Selection:
________________________________________
Warning: Page ranges should never elide leading digits: use 12345--12379, not 12345--79!

Article page numbers do not always advance: some journals have a column in each issue that begins on the last page, and then continues somewhere inside the issue. For example, the monthly Last Byte column of the Communications of the ACM that all ACM members receive might have this field value:

  pages =        "136, 135",

When an article is short enough to fit on a single page, its value should be recorded as a range:

  pages =        "17--17",

The reason is that it is then clear that the bibliographer has checked the article page range. If only a single page number is recorded, there is an ambiguity: is the article really only one page long, or was the bibliographer lazy? Many journals require correct page-range information in reference lists, so it is important to get the values right. BibTeX style files for some journals reduce a range with identical page values to a single number, if that is their editorial convention. However, the original BibTeX data should retain the truth.

When journal table-of-contents data are converted to BibTeX format, care is needed in determining page ranges, because usually only the starting page is listed. If the journal does not permit empty pages, and always starts each article on a new page, then it is possible to interpolate the missing final page numbers of all but the last article. However, if articles always start on an odd-numbered (right-hand, for left-to-right printing) page, then such interpolated ending pages could be off by one. Similarly, if a new article can start on the same page as the previous one ends, page-range interpolation is unreliable. Well-designed publisher Web sites provide correct page ranges, but sadly, many others still do not.

Broad access to the Internet has encouraged some journal publishers to move to a new model. Instead of delaying release until a suitable number of articles have been collected into an issue of convenient size (sometimes limited by postal regulations), accepted articles are made available online in advance of print publication.
________________________________________
Set task 1:
Can you copy the records from the line containing "Show Past Events (210, 238)" through the end of the records, word for word?
The passage on BibTeX page ranges has no connection to the records that follow it.

Provided entries:
________________________________________
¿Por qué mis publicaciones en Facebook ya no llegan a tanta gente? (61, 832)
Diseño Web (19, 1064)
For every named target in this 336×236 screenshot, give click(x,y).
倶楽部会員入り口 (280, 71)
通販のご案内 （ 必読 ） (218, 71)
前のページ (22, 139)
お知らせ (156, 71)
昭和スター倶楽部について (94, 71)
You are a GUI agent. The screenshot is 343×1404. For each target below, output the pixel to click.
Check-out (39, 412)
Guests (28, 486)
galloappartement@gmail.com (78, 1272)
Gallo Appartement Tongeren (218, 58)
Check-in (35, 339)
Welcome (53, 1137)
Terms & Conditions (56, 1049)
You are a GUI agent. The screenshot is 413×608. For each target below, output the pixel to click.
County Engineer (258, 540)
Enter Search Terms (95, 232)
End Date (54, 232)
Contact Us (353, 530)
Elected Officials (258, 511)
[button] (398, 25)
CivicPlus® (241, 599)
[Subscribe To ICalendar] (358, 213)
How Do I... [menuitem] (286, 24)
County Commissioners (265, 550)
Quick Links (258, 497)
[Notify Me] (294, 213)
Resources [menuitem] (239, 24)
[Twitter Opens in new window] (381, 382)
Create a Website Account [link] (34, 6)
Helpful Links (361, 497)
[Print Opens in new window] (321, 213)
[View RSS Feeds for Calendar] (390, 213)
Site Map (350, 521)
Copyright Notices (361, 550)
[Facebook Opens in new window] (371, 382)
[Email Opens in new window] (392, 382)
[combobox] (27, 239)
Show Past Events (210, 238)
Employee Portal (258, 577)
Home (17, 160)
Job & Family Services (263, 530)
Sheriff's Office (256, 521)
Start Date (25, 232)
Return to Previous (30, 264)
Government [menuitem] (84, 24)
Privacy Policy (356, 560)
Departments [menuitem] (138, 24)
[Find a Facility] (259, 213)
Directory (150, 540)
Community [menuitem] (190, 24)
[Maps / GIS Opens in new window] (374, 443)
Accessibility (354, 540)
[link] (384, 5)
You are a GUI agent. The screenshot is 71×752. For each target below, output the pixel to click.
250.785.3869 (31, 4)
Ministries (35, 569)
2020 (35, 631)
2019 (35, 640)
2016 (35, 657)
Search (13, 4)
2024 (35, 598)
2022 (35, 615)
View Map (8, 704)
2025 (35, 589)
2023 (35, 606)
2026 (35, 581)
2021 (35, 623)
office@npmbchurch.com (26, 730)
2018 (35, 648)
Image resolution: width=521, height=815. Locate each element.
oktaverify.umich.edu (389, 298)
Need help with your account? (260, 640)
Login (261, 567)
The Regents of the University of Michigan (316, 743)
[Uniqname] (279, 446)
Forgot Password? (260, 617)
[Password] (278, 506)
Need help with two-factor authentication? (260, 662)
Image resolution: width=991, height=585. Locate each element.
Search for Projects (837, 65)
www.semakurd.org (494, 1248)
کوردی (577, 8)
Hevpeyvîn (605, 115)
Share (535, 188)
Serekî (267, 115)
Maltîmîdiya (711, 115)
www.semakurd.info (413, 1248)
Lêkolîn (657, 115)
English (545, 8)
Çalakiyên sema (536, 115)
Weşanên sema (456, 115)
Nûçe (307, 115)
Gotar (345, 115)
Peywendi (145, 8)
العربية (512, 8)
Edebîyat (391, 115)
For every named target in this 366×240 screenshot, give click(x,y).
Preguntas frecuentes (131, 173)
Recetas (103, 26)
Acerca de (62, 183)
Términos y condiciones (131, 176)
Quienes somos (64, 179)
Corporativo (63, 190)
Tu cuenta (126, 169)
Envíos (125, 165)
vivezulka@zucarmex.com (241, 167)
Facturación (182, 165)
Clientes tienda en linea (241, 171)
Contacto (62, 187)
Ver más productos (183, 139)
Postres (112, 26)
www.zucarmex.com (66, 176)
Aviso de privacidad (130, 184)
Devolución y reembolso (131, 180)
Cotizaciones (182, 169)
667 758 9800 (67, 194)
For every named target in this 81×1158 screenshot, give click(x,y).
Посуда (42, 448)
________________________________________
Set task 2:
Can you write out the passage on BibTeX page ranges in full, word for word?

Expected output 1:
Show Past Events (210, 238)
Employee Portal (258, 577)
Home (17, 160)
Job & Family Services (263, 530)
Sheriff's Office (256, 521)
Start Date (25, 232)
Return to Previous (30, 264)
Government [menuitem] (84, 24)
Privacy Policy (356, 560)
Departments [menuitem] (138, 24)
[Find a Facility] (259, 213)
Directory (150, 540)
Community [menuitem] (190, 24)
[Maps / GIS Opens in new window] (374, 443)
Accessibility (354, 540)
[link] (384, 5)
You are a GUI agent. The screenshot is 71×752. For each target below, output the pixel to click.
250.785.3869 (31, 4)
Ministries (35, 569)
2020 (35, 631)
2019 (35, 640)
2016 (35, 657)
Search (13, 4)
2024 (35, 598)
2022 (35, 615)
View Map (8, 704)
2025 (35, 589)
2023 (35, 606)
2026 (35, 581)
2021 (35, 623)
office@npmbchurch.com (26, 730)
2018 (35, 648)
Image resolution: width=521, height=815. Locate each element.
oktaverify.umich.edu (389, 298)
Need help with your account? (260, 640)
Login (261, 567)
The Regents of the University of Michigan (316, 743)
[Uniqname] (279, 446)
Forgot Password? (260, 617)
[Password] (278, 506)
Need help with two-factor authentication? (260, 662)
Image resolution: width=991, height=585. Locate each element.
Search for Projects (837, 65)
www.semakurd.org (494, 1248)
کوردی (577, 8)
Hevpeyvîn (605, 115)
Share (535, 188)
Serekî (267, 115)
Maltîmîdiya (711, 115)
www.semakurd.info (413, 1248)
Lêkolîn (657, 115)
English (545, 8)
Çalakiyên sema (536, 115)
Weşanên sema (456, 115)
Nûçe (307, 115)
Gotar (345, 115)
Peywendi (145, 8)
العربية (512, 8)
Edebîyat (391, 115)
For every named target in this 366×240 screenshot, give click(x,y).
Preguntas frecuentes (131, 173)
Recetas (103, 26)
Acerca de (62, 183)
Términos y condiciones (131, 176)
Quienes somos (64, 179)
Corporativo (63, 190)
Tu cuenta (126, 169)
Envíos (125, 165)
vivezulka@zucarmex.com (241, 167)
Facturación (182, 165)
Clientes tienda en linea (241, 171)
Contacto (62, 187)
Ver más productos (183, 139)
Postres (112, 26)
www.zucarmex.com (66, 176)
Aviso de privacidad (130, 184)
Devolución y reembolso (131, 180)
Cotizaciones (182, 169)
667 758 9800 (67, 194)
For every named target in this 81×1158 screenshot, give click(x,y).
Посуда (42, 448)

Expected output 2:
Warning: Page ranges should never elide leading digits: use 12345--12379, not 12345--79!

Article page numbers do not always advance: some journals have a column in each issue that begins on the last page, and then continues somewhere inside the issue. For example, the monthly Last Byte column of the Communications of the ACM that all ACM members receive might have this field value:

  pages =        "136, 135",

When an article is short enough to fit on a single page, its value should be recorded as a range:

  pages =        "17--17",

The reason is that it is then clear that the bibliographer has checked the article page range. If only a single page number is recorded, there is an ambiguity: is the article really only one page long, or was the bibliographer lazy? Many journals require correct page-range information in reference lists, so it is important to get the values right. BibTeX style files for some journals reduce a range with identical page values to a single number, if that is their editorial convention. However, the original BibTeX data should retain the truth.

When journal table-of-contents data are converted to BibTeX format, care is needed in determining page ranges, because usually only the starting page is listed. If the journal does not permit empty pages, and always starts each article on a new page, then it is possible to interpolate the missing final page numbers of all but the last article. However, if articles always start on an odd-numbered (right-hand, for left-to-right printing) page, then such interpolated ending pages could be off by one. Similarly, if a new article can start on the same page as the previous one ends, page-range interpolation is unreliable. Well-designed publisher Web sites provide correct page ranges, but sadly, many others still do not.

Broad access to the Internet has encouraged some journal publishers to move to a new model. Instead of delaying release until a suitable number of articles have been collected into an issue of convenient size (sometimes limited by postal regulations), accepted articles are made available online in advance of print publication.